Severity of infection may not have a simple positive correlation with time to surgery. While some patients with severe infections on presentation will be immediately recognized as NSTI and undergo surgery quickly, other difficult-to-diagnose cases may not be recognized as severe until later and would undergo delayed surgery. Thus, the critical factors may not be time to surgery but rather time to diagnosis and time to decision to perform surgery.

A very recent state-of-the-art review outlines the complexities of etiology, clinical presentations, treatment and the effect of delays in surgical intervention on mortality [1]. Understanding the role of comorbid conditions, and the need for surgical treatment in the timeliest manner should be the modus operandi of these complex and deadly infections.

Clinicians would benefit from risk scoring systems that permit estimation of the probability of adverse outcomes given the characteristics of specific patients. Table 6 shows mortality scoring systems derived from our study and three other reports [17, 19, 44]. Three used multivariable logistic regression and one used classification and regression tree (CART) analysis. Our study and the Faraklas study reported how well scoring systems discriminated between survival and death using area under the receiver operating characteristic curve (AUC). Faraklas et al. [17] used data from 1392 patients extracted from NSQIP files between 2005 and 2010. Their validated logistic model included age, functional dependence, dialysis, ASA class, emergent surgery, septic shock and platelet count, achieving a development phase AUC of 0.85. Our mortality model included peripheral vascular disease, white blood cell count, blood glucose, obesity, hypothyroidism and COPD, yielding an AUC of 0.904. Our study compares favorably with the Faraklas study on discrimination.

Table 6 Mortality risk scoring systems for necrotizing soft-issue infections

Our study has a number of limitations such as retrospective design with small sample size. A larger sample would have permitted addressing potential outcome differences by subgroup factors such as site of infection and pathogen. Time to surgery in this study was calculated based on available information on admission and/or initial diagnosis to time of first surgery. More precise measurement of time would have been desirable. Moreover, variables such as time of symptom onset, time of diagnosis and time from decision to perform surgery to actual surgery itself were not recorded. Furthermore, the subspecialty of the operating surgeons was not recorded.
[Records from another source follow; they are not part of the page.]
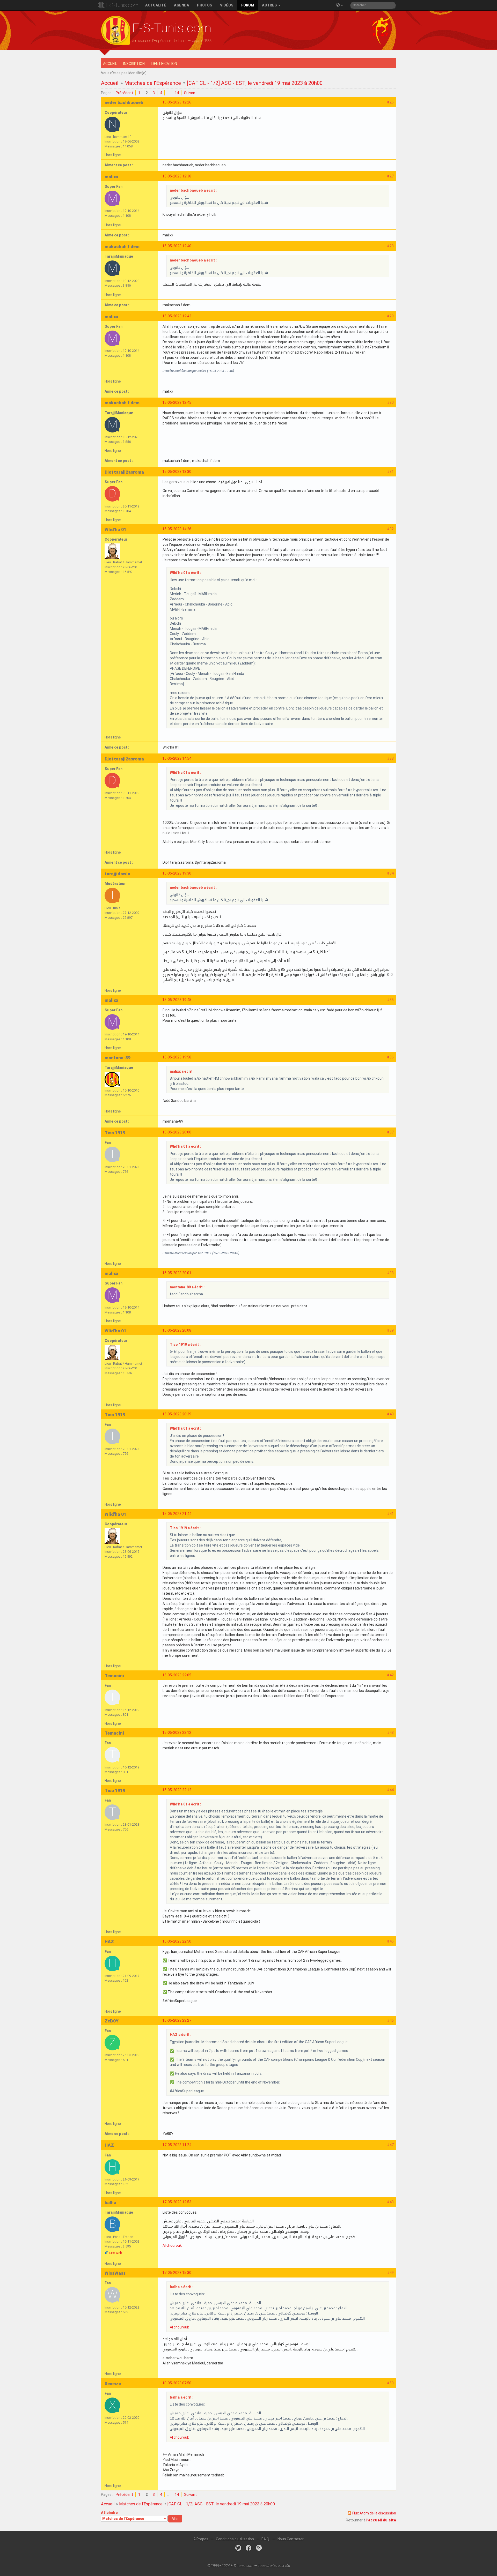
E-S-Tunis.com (122, 5)
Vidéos (226, 5)
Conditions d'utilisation (235, 2539)
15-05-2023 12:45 (176, 402)
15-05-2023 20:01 (176, 1273)
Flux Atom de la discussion (374, 2513)
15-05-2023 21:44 (176, 1514)
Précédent (124, 93)
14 (177, 93)
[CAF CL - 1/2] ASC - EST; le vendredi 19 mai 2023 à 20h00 (255, 83)
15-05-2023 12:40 (176, 246)
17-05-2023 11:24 (176, 2145)
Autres (270, 5)
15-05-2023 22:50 (176, 1941)
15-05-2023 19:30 (176, 873)
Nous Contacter (290, 2539)
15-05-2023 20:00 (176, 1132)
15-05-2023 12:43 (176, 316)
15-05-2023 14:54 (176, 758)
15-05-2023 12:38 (176, 176)
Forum (247, 5)
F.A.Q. (265, 2539)
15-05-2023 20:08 (176, 1330)
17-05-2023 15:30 (176, 2273)
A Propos (200, 2539)
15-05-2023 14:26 (176, 529)
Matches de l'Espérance (152, 83)
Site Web (115, 2253)
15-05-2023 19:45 (176, 1000)
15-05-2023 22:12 (176, 1732)
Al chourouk (172, 2245)
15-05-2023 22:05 (176, 1675)
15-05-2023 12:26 (176, 102)
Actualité (155, 5)
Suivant (190, 93)
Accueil (110, 64)
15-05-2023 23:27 (176, 2020)
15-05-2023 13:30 (176, 471)
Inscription (134, 64)
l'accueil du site (381, 2520)
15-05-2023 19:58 (176, 1057)
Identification (164, 64)
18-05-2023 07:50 (176, 2383)
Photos (204, 5)
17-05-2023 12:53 (176, 2202)
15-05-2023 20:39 (176, 1414)
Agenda (181, 5)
Analysis of length of hospital stay can be problematic, because it can be influenced by “non-medical” factors that can prolong stay.

We conclude that time to surgery is a significant independent predictor of length of hospital stay. Given conflicting findings on whether time to surgery is an independent predictor of mortality and length of hospital stay in NSTI patients, prospective studies should be conducted in the future to collect detailed measurements of several intervals between time of symptom onset and time of surgery. In patients with NSTIs and with other comorbid conditions surgical treatment should be performed as soon as possible, best within the first 6 h of presentation. This time should be used for aggressive resuscitation. Each patient with NSTI should be studied prospectively and rigorous multivariable statistical procedures should be carried out to help identify factors that are significant independent predictors of adverse outcomes in NSTI patients.